Department of Interventional Radiology and Vascular Surgery, Peking University Third Hospital, Beijing, China.
Primary erythermalgia (PEM) is recalcitrant and long-term remission is difficult to achieve. Favorable results of treatment using carbamazepine or mexiletine have been identified in some PEM patients with SCN9A gene mutations. However, no therapeutic studies regarding patients without pathogenic SCN9A gene mutation have been reported. Here we present a PEM case with R1150W polymorphism in SCN9A and a five-year remission was achieved by chemical lumbar sympathectomy (CLS). A 15-year-old girl with severe PEM attacks in both feet and lower legs was treated with CLS and followed up for five years. The encoding exons and their flanking sequences in the SCN9A gene were amplified and sequenced. A 50% immediate pain reduction was achieved after CLS. Burning pain, erythema and swelling in the lower legs disappeared in four days, and all ulceration healed in a month. The patient resumed normal exercise five months after CLS. There were no relapses in the following five years. R1150W polymorphism in SCN9A was detected in the patient and her healthy father. Long-term remission was achieved after CLS in this PEM case with R1150W polymorphism in SCN9A. The effectiveness of CLS and phenotype/genotype of PEM should be further studied in larger samples.
I also have primary EM and I had a temporary sympathectomy a few years ago. It made the pain much worse and resulted in the EM getting stuck in a permenant flare. When I was "diagnosed" by a medical physicist, he told my dad (a doctor), "Never let anyone sympathectomise her". The results of my trial one show that he was right.
Thank you VERY much for the information. The sympathectoy solution scared me. I am doing a Prednisone high dose, low time experiment. 80 mg, 7 weeks and then slowly get off the bad stuff. This is day #5. No great promises yet. Like the sympathectomy it does show promise from 6 or 7 other people. This is bad for the liver, bad for the kidney and bad for the adrenal glands. You can get diabetes, and maybe MS. Besides that and the immediate side effects, it is great stuff.
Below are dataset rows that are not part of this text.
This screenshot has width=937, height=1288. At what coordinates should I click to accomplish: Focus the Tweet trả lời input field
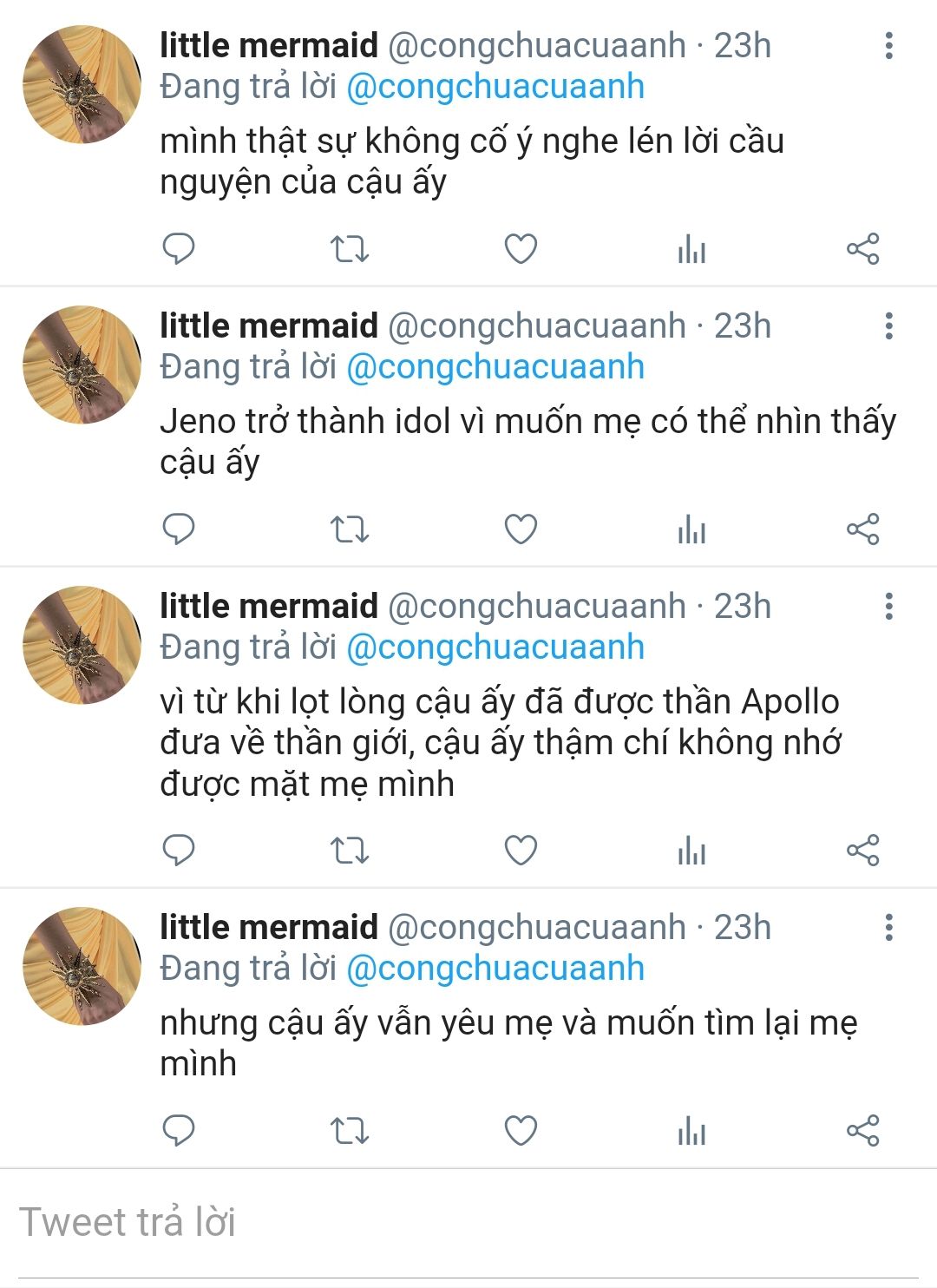coord(468,1222)
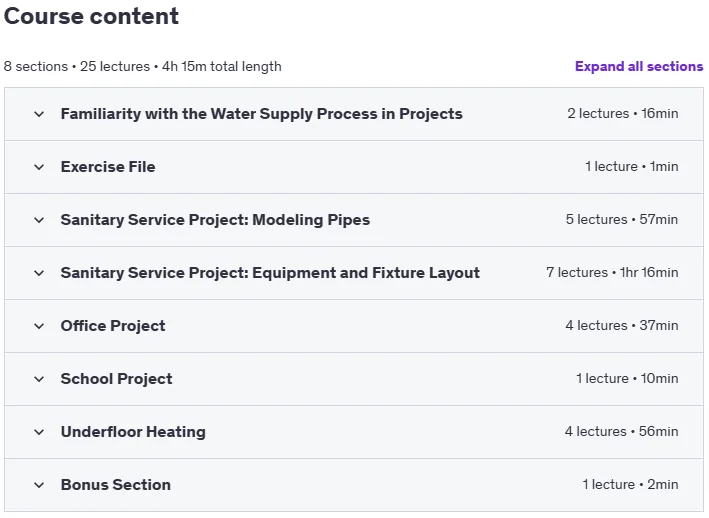This screenshot has width=709, height=518.
Task: Click the Bonus Section chevron icon
Action: click(39, 485)
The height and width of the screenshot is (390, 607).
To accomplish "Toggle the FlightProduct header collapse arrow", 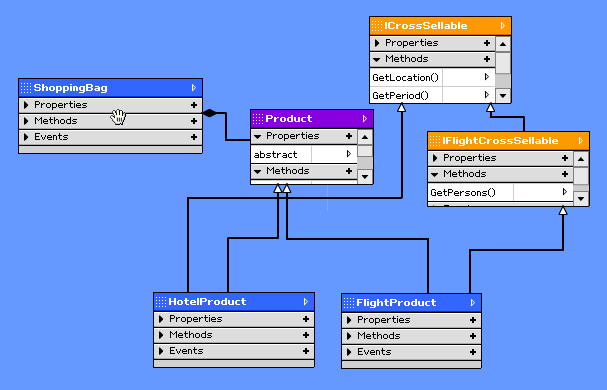I will (x=472, y=302).
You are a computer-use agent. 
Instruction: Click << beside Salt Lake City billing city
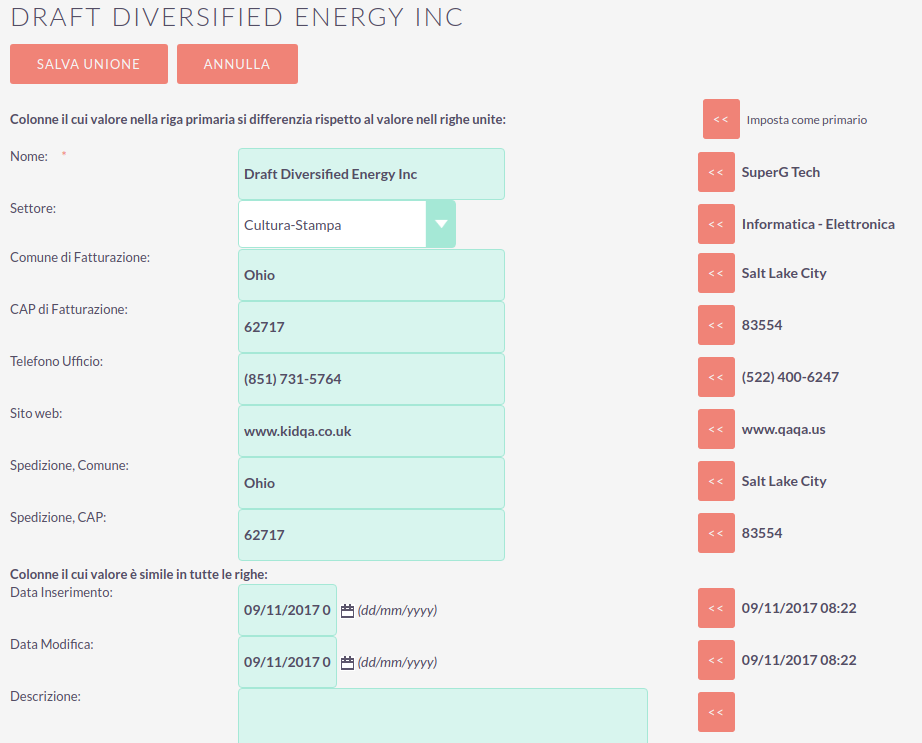(x=716, y=273)
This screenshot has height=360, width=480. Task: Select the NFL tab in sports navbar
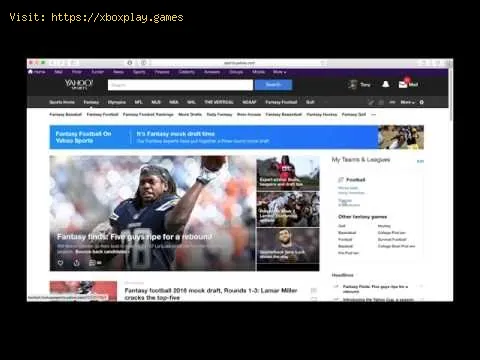pos(139,102)
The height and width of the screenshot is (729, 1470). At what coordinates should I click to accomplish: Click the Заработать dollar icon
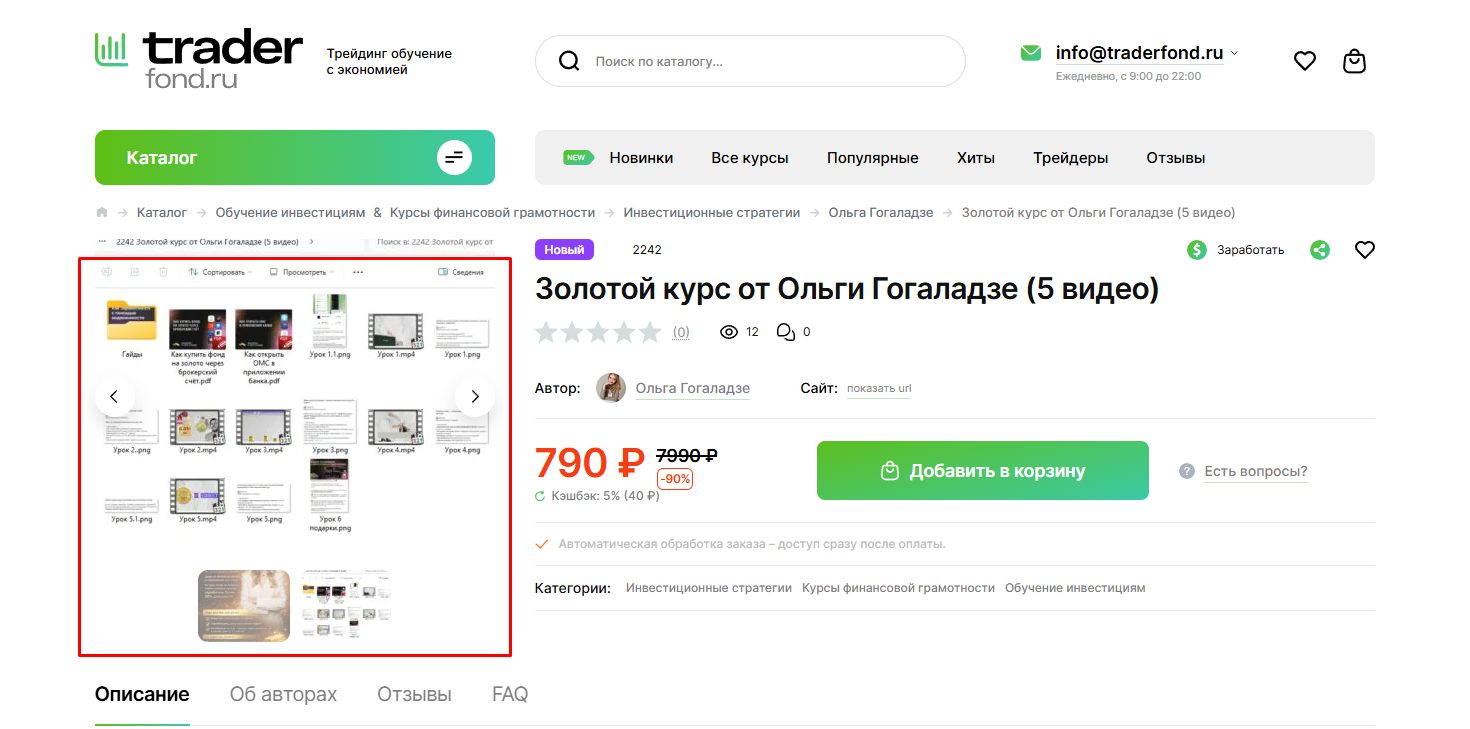click(1197, 250)
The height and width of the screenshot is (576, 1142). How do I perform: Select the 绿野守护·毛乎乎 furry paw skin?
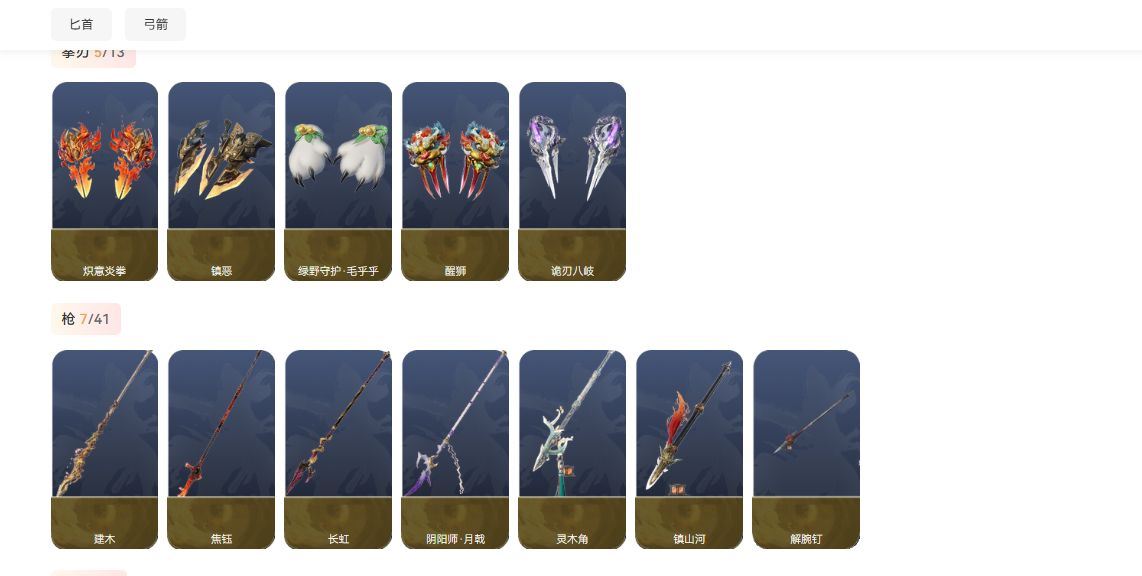pyautogui.click(x=339, y=181)
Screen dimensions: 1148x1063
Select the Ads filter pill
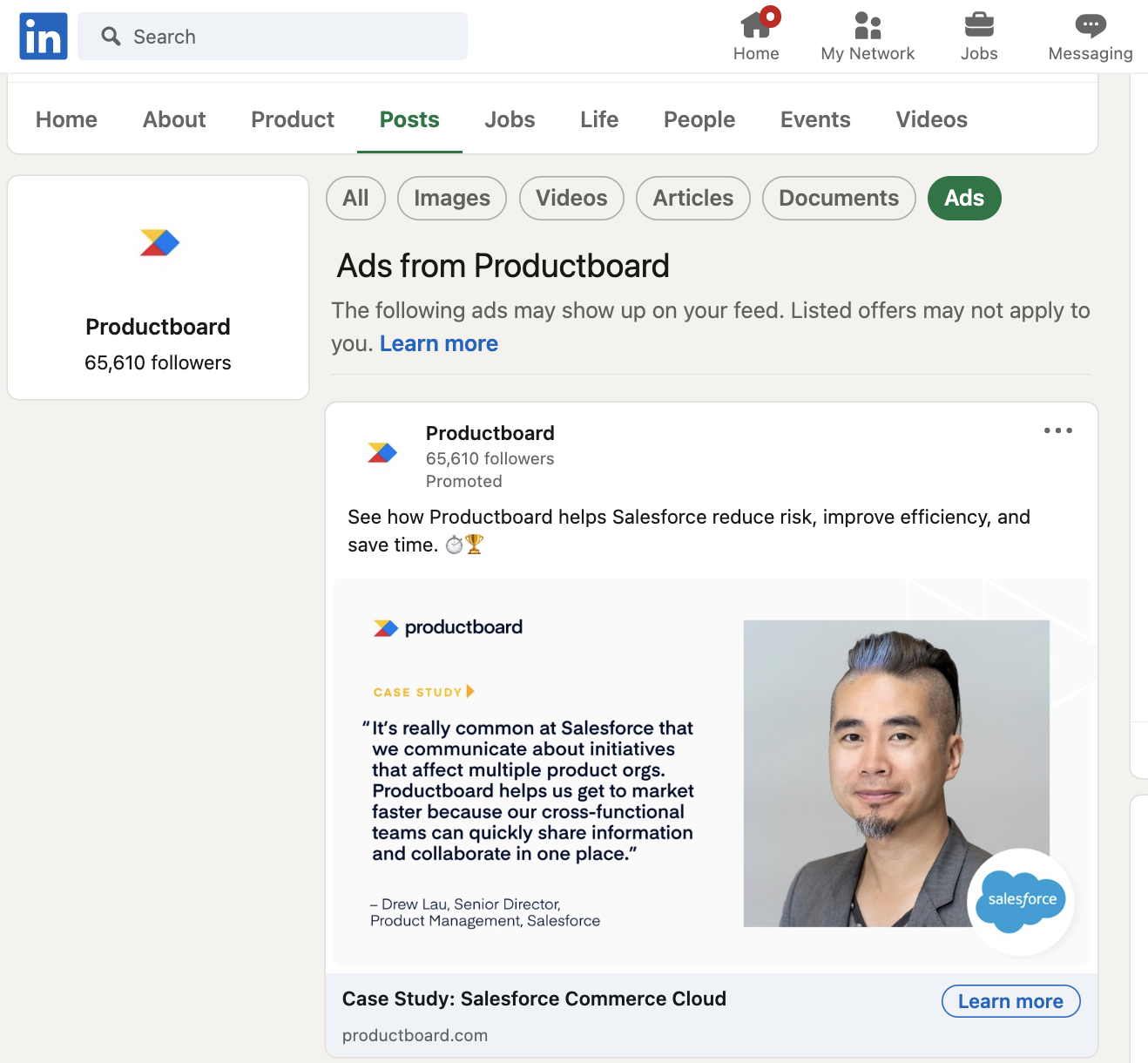[x=964, y=199]
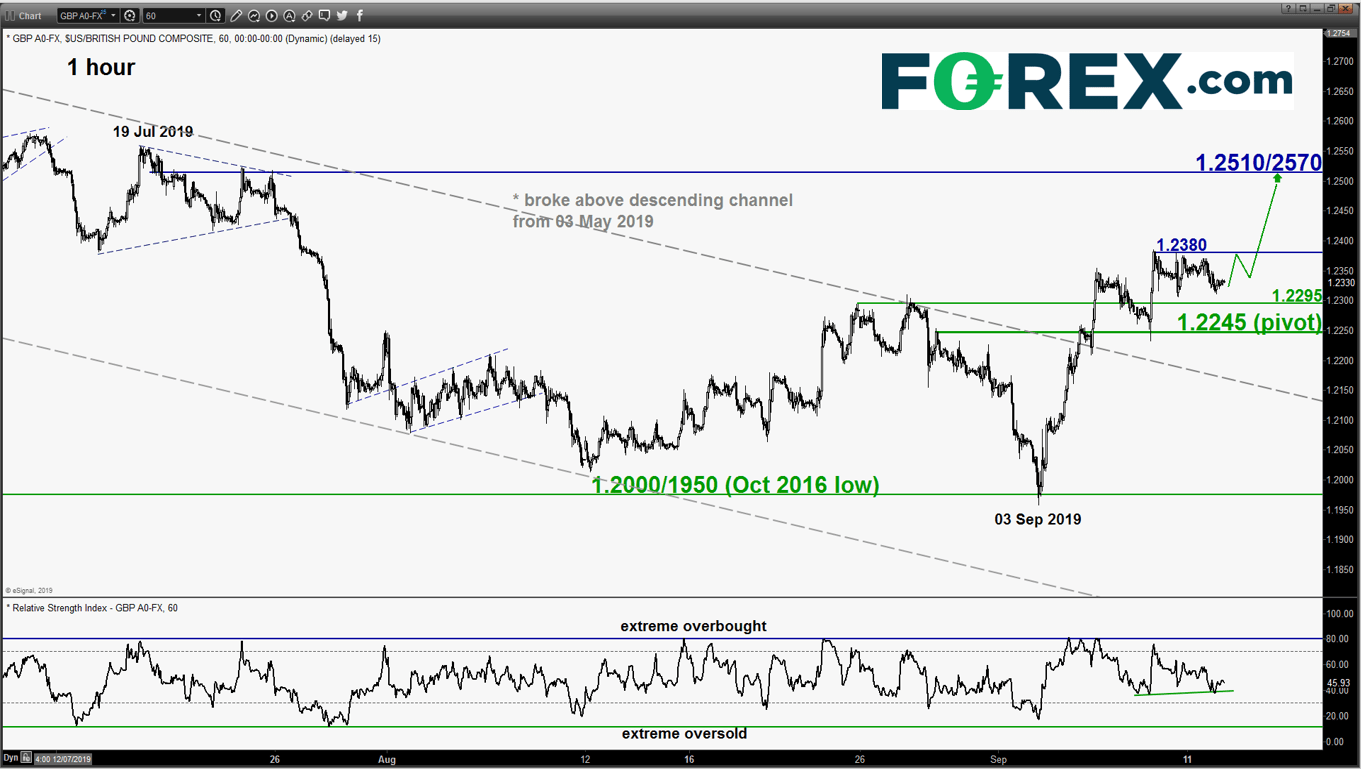Click the Chart window title tab
1361x769 pixels.
tap(30, 15)
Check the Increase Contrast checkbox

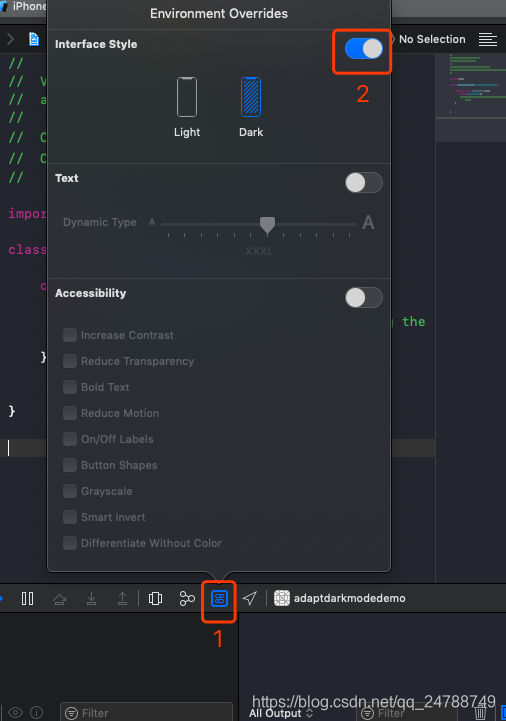pyautogui.click(x=70, y=335)
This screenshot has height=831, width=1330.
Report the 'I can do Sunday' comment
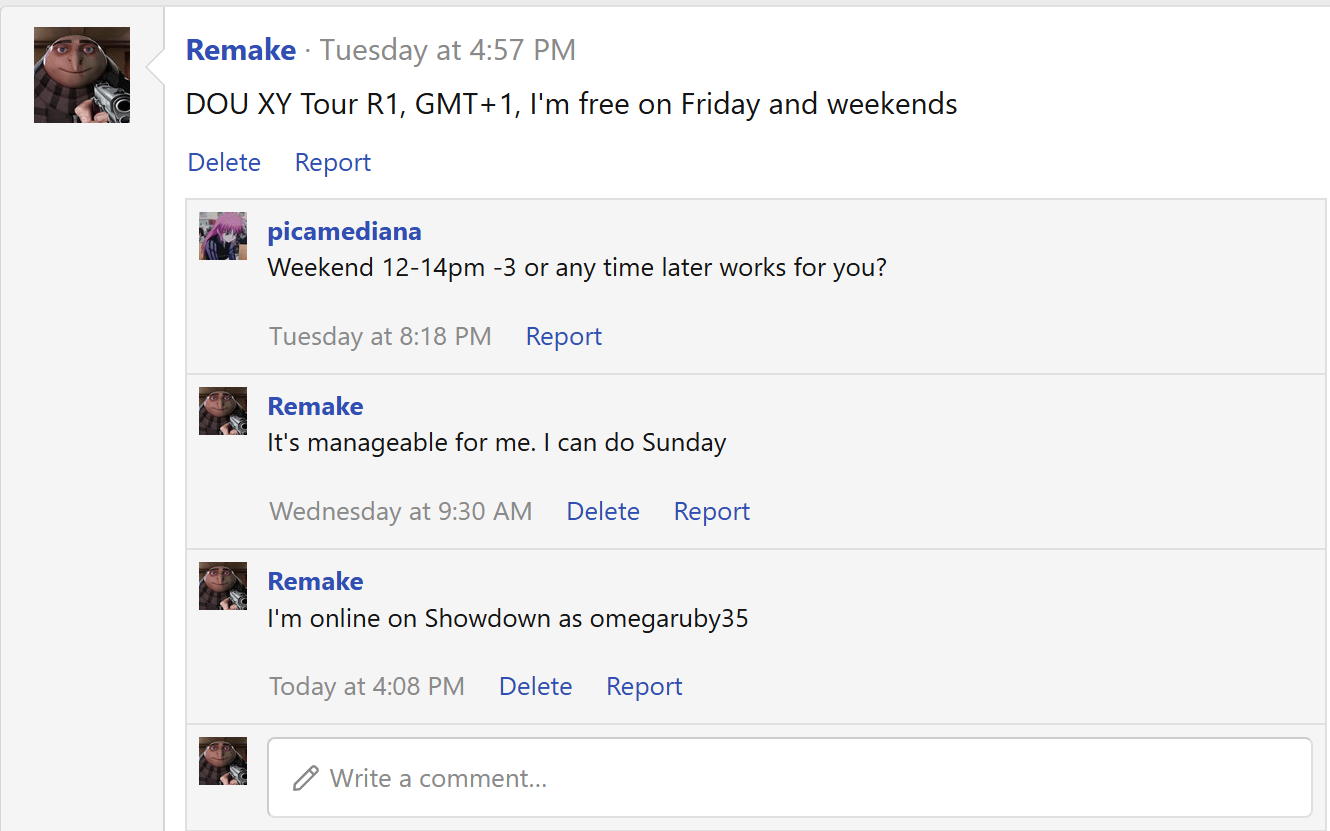pyautogui.click(x=712, y=511)
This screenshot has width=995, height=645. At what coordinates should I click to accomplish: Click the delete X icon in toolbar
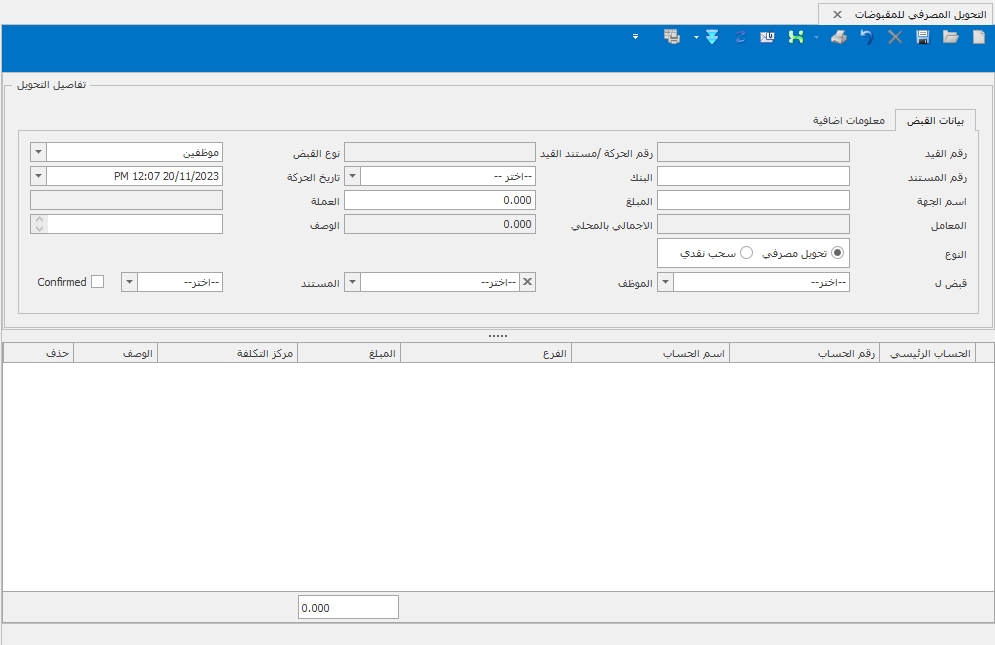point(895,37)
You're more than welcome Jim. I love your humor too! My sister took prednisone for a different disease, so I have some understanding of how horrible it is. I'm also being a good little guinea pig with the lidocaine infusion, it's been 8 days since I had the first one and it's showing promise, it's delaying the onset of my nighttime flares by about 6 hours. I'm having the second one on Wednesday (8th Feb), will keep you posted. I'm off to munch carrots and rearrange my hay...
Yes, please keep me informed of the lidocaine. I will have a battle to get my doctor to do it (as I did on the prednisone) but I am quite firm, quite insistent and very polite. There is still hope for this.
You mention my sense of humor...my adult kids told me the other day that they didn't realize I had a sense of humor until they grew up and then they could see it. Somehow I found that humorous.